E l’altro ieri, tornando da Lusaka, l’hostess indiana della Kenya Airways che mi è passata accanto con fare professionale mille volte durante il volo, all’arrivo mi saluta “Sono nipote di Julian, ricordati di noi, padre”. Julian è un anziano indiano cattolico, famiglia originaria di Goa, che ogni anno non si dimentica di portare un regalino ai bambini di Kivuli.
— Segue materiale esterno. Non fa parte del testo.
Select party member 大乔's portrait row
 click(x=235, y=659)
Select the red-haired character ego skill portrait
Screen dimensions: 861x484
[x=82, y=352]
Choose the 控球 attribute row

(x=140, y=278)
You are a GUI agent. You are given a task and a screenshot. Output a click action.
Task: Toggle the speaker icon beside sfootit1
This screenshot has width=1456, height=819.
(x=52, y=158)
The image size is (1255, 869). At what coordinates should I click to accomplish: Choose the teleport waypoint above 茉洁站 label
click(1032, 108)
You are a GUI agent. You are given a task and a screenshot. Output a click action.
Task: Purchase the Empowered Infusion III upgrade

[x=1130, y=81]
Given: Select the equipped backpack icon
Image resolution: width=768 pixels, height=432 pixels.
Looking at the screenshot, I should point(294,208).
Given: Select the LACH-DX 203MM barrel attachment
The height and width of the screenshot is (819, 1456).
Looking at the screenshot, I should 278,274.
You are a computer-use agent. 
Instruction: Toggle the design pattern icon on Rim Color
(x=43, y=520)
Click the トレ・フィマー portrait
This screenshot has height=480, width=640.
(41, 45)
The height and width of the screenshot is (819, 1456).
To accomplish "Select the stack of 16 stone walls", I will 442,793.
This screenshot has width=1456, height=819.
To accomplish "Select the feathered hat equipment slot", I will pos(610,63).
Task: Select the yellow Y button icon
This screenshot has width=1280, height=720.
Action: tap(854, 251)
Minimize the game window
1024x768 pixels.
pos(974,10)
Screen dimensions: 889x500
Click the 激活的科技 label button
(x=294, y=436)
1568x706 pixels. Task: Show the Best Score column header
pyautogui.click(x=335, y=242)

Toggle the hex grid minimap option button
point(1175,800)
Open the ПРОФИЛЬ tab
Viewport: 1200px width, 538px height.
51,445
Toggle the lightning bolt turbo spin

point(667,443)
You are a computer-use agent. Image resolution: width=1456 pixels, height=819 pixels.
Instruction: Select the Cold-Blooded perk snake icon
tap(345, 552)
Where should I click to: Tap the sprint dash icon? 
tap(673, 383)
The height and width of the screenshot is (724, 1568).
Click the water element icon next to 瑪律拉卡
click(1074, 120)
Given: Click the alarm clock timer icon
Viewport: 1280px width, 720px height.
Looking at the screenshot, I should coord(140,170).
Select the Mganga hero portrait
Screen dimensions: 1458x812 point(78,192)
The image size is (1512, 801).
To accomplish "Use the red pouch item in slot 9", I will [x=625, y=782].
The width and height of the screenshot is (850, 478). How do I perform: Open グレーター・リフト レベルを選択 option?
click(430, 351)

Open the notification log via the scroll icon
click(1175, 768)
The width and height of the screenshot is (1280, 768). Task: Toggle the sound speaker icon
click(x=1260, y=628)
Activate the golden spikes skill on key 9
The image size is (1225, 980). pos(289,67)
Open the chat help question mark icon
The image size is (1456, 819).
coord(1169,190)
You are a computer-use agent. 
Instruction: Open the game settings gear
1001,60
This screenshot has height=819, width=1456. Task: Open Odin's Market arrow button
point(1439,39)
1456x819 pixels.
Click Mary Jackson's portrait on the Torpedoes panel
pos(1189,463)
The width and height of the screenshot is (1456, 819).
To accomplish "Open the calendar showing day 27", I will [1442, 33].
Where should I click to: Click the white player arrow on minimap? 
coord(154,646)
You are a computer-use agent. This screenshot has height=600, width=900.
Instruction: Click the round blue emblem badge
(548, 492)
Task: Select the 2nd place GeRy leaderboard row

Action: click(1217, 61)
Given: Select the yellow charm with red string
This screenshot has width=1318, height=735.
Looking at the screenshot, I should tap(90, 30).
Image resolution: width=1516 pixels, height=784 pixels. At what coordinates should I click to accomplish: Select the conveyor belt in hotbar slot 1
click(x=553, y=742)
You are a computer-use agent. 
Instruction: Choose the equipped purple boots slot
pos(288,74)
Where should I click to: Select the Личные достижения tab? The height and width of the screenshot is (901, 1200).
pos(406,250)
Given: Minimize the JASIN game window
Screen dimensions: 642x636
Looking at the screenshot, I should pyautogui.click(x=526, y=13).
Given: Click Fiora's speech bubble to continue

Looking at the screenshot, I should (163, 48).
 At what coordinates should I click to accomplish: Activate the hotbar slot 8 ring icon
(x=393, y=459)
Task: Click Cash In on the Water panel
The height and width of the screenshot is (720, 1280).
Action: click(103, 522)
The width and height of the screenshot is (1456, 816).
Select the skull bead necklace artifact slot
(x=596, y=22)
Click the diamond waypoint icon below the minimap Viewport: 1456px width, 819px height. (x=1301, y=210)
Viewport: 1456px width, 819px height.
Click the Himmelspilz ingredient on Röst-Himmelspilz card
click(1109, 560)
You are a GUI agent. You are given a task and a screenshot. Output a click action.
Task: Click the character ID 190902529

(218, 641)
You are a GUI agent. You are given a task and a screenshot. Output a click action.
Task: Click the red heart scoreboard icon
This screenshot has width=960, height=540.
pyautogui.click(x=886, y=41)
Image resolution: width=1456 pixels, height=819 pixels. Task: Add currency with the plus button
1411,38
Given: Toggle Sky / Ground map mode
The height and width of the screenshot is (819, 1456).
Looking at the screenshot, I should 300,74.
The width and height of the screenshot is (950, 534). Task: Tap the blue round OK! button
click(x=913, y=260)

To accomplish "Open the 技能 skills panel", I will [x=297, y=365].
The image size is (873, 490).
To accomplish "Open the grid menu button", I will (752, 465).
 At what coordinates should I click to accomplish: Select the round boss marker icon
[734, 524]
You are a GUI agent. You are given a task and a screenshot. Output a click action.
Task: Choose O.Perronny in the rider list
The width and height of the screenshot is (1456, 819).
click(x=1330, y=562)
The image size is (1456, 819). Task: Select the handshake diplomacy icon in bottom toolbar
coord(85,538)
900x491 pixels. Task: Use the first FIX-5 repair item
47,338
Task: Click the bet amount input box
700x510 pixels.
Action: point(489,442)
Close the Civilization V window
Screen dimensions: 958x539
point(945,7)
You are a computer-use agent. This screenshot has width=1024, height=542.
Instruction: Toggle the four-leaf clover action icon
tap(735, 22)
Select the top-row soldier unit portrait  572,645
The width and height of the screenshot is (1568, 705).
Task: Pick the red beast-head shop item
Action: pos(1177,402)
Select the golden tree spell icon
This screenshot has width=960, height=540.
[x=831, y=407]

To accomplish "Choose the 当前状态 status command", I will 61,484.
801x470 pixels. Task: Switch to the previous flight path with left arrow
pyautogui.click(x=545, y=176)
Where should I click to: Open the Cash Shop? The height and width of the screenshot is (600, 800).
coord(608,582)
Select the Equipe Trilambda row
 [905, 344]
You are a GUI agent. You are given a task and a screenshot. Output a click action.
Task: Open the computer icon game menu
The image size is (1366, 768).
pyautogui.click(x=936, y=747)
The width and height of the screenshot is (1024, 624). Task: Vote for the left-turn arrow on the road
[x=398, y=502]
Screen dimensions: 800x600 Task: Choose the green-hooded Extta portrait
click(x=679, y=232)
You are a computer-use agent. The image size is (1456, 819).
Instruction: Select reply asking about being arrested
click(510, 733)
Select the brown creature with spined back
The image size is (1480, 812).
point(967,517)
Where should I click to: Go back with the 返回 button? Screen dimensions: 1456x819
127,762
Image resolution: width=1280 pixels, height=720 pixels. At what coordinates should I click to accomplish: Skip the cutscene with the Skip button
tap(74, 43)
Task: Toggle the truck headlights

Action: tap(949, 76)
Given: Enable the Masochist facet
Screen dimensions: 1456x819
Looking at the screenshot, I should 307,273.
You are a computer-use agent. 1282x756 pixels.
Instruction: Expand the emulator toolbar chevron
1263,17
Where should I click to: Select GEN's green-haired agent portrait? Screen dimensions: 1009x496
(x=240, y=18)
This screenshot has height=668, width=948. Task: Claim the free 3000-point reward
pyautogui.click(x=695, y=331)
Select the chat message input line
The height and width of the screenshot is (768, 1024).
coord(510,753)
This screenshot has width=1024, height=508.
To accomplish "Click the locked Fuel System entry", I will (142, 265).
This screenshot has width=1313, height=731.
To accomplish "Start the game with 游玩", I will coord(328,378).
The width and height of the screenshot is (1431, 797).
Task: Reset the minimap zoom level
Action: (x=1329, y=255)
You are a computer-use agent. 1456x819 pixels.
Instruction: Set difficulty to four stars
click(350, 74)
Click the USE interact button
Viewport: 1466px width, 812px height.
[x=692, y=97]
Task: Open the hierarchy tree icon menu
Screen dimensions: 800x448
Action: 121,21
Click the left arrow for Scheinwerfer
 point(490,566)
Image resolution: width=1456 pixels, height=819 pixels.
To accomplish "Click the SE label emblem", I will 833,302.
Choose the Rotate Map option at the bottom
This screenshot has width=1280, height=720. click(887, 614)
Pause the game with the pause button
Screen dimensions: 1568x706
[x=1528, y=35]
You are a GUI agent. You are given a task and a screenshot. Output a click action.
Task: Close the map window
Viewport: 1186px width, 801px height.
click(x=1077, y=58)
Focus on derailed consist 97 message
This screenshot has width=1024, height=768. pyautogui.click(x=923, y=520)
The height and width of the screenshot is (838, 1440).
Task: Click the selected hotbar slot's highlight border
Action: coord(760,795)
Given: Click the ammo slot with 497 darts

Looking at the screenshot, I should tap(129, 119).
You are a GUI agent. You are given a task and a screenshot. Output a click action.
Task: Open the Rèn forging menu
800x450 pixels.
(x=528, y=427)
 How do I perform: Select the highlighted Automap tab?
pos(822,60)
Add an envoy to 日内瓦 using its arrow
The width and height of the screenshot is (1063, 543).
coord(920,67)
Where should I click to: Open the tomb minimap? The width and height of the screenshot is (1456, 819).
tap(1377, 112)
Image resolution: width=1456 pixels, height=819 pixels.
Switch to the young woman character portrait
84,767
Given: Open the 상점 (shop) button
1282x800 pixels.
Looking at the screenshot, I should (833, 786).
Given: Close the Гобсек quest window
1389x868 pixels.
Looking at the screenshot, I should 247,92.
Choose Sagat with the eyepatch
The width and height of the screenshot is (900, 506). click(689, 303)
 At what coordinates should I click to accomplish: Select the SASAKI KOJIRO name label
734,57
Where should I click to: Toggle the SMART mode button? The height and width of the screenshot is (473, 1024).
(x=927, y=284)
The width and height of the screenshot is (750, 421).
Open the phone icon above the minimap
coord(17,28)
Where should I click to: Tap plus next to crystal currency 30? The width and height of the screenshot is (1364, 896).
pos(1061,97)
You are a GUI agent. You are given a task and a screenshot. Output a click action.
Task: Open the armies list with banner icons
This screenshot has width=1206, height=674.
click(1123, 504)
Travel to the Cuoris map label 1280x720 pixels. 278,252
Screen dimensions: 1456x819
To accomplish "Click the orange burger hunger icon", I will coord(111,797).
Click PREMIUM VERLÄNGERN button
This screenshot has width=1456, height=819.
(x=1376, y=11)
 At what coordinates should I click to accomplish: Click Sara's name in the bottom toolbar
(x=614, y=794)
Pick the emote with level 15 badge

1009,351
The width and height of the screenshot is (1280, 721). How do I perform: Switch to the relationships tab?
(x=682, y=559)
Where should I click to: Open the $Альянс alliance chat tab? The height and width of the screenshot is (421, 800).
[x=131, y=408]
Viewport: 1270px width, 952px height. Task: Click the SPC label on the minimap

L’ultima volta che sono andato a Mombasa, in un parcheggio, sto chiedendo indicazioni per andare a visitare una scuola vicino al mare dove poter mandare per una settimana di vacanza le ragazze della Casa di Anita. Passa un trentenne, si ferma “Ma tu sei padre Kizito! Io sono venuto per due o tre anni a fare karate a Kivuli. Non ti ho mai parlato, non sono cattolico e mi mettevi un pò di soggezione. Cosa posso fare per te?” Gli spiego il problema, Mi dice senza esitazione che conosce la scuola, è solo ad una decina di chilometri di distanza, però la strada è complicata, ma lui è pronto ad accompagnarmi, poi si arrangerà a tornare indietro. Ma è un giorno feriale, non lavora? “Si lavoro, ma posso prendermi un paio d’ore per accompagnarti.” Durante il percorso insieme mi racconta che i suoi vivono ancora sulla Kabiria Road, e che lui si è laurato in Economia e Commercio. Come tanti, dopo la laura ha fatto due anni di “tarmacking” – da “tarmac”, asfalto in inglese, verbo inventato in Kenya per indicare gli interminabili pellegrinaggi a piedi in cerca di lavoro – poi finalmente ha trovato lavoro per una ditta cinese. Cosa fa? Gli hanno dato un’auto e gira per tutte le strade del Kenya, localizzando le carcasse di auto e bus che sono state abbandonate sul posto dopo un incidente. La ditta manda un camion a prenderle, le carica su un cargo a Mombasa, e spedisce tutto in Cina, perchè in Kenya non c’è un fonderia.

Incontri veloci, semplici, ma che ti fanno sentire parte di una comunità, ti possono perfino far pensare di essere importante, cosa che non fa male. Se a me fa cosi tanto piacere sentire un “grazie” spontaneo e sincero, devo anche abituarmi a dirlo agli altri.